#### Exercise objective
Each entry below needs to be reproduced exactly as given.

#### Stored records
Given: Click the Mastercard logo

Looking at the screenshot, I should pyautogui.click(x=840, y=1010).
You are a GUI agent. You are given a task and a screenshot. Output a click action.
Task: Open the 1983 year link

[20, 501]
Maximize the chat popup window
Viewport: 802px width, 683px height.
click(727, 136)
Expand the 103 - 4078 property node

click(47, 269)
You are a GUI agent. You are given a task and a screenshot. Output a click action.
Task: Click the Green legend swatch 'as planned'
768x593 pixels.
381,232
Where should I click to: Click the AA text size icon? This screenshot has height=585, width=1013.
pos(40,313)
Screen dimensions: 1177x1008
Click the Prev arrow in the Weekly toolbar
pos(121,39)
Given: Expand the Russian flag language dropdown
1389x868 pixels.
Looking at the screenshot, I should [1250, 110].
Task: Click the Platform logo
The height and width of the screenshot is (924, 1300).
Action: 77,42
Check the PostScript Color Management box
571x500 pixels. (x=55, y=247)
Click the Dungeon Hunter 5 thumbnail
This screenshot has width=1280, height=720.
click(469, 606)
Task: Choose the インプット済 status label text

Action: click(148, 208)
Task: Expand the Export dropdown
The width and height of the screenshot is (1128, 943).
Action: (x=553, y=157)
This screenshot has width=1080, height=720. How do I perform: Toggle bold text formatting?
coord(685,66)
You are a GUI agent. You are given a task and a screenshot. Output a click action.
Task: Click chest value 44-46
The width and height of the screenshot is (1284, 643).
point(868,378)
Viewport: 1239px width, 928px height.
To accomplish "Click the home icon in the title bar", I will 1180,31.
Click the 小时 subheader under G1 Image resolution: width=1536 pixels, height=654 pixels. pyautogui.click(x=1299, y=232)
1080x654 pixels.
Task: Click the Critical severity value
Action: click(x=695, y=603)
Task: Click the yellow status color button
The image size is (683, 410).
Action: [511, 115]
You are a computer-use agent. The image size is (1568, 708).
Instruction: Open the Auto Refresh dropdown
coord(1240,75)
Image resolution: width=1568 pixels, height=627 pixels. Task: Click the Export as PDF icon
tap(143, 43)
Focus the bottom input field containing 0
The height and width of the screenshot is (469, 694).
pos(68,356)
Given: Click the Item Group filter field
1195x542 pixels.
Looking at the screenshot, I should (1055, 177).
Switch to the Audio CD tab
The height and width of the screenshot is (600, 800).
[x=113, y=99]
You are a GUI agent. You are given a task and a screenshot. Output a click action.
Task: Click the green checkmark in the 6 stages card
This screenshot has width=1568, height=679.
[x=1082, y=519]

#### Task solution
Given: Click the Mastercard logo

Looking at the screenshot, I should pyautogui.click(x=840, y=1010).
You are a GUI agent. You are given a task and a screenshot. Output a click action.
Task: Open the 1983 year link

[20, 501]
Maximize the chat popup window
Viewport: 802px width, 683px height.
click(727, 136)
Expand the 103 - 4078 property node

click(47, 269)
You are a GUI agent. You are given a task and a screenshot. Output a click action.
Task: Click the Green legend swatch 'as planned'
768x593 pixels.
381,232
Where should I click to: Click the AA text size icon? This screenshot has height=585, width=1013.
pos(40,313)
Screen dimensions: 1177x1008
Click the Prev arrow in the Weekly toolbar
pos(121,39)
Given: Expand the Russian flag language dropdown
1389x868 pixels.
Looking at the screenshot, I should [1250, 110].
Task: Click the Platform logo
The height and width of the screenshot is (924, 1300).
Action: 77,42
Check the PostScript Color Management box
571x500 pixels. (x=55, y=247)
Click the Dungeon Hunter 5 thumbnail
This screenshot has width=1280, height=720.
click(469, 606)
Task: Choose the インプット済 status label text

Action: click(148, 208)
Task: Expand the Export dropdown
The width and height of the screenshot is (1128, 943).
Action: (x=553, y=157)
This screenshot has width=1080, height=720. How do I perform: Toggle bold text formatting?
coord(685,66)
You are a GUI agent. You are given a task and a screenshot. Output a click action.
Task: Click chest value 44-46
The width and height of the screenshot is (1284, 643).
point(868,378)
Viewport: 1239px width, 928px height.
To accomplish "Click the home icon in the title bar", I will 1180,31.
Click the 小时 subheader under G1 Image resolution: width=1536 pixels, height=654 pixels. pyautogui.click(x=1299, y=232)
1080x654 pixels.
Task: Click the Critical severity value
Action: click(x=695, y=603)
Task: Click the yellow status color button
The image size is (683, 410).
Action: [511, 115]
You are a computer-use agent. The image size is (1568, 708).
Instruction: Open the Auto Refresh dropdown
coord(1240,75)
Image resolution: width=1568 pixels, height=627 pixels. Task: Click the Export as PDF icon
tap(143, 43)
Focus the bottom input field containing 0
The height and width of the screenshot is (469, 694).
pos(68,356)
Given: Click the Item Group filter field
1195x542 pixels.
Looking at the screenshot, I should (1055, 177).
Switch to the Audio CD tab
The height and width of the screenshot is (600, 800).
[x=113, y=99]
You are a GUI agent. You are given a task and a screenshot. Output a click action.
Task: Click the green checkmark in the 6 stages card
This screenshot has width=1568, height=679.
[x=1082, y=519]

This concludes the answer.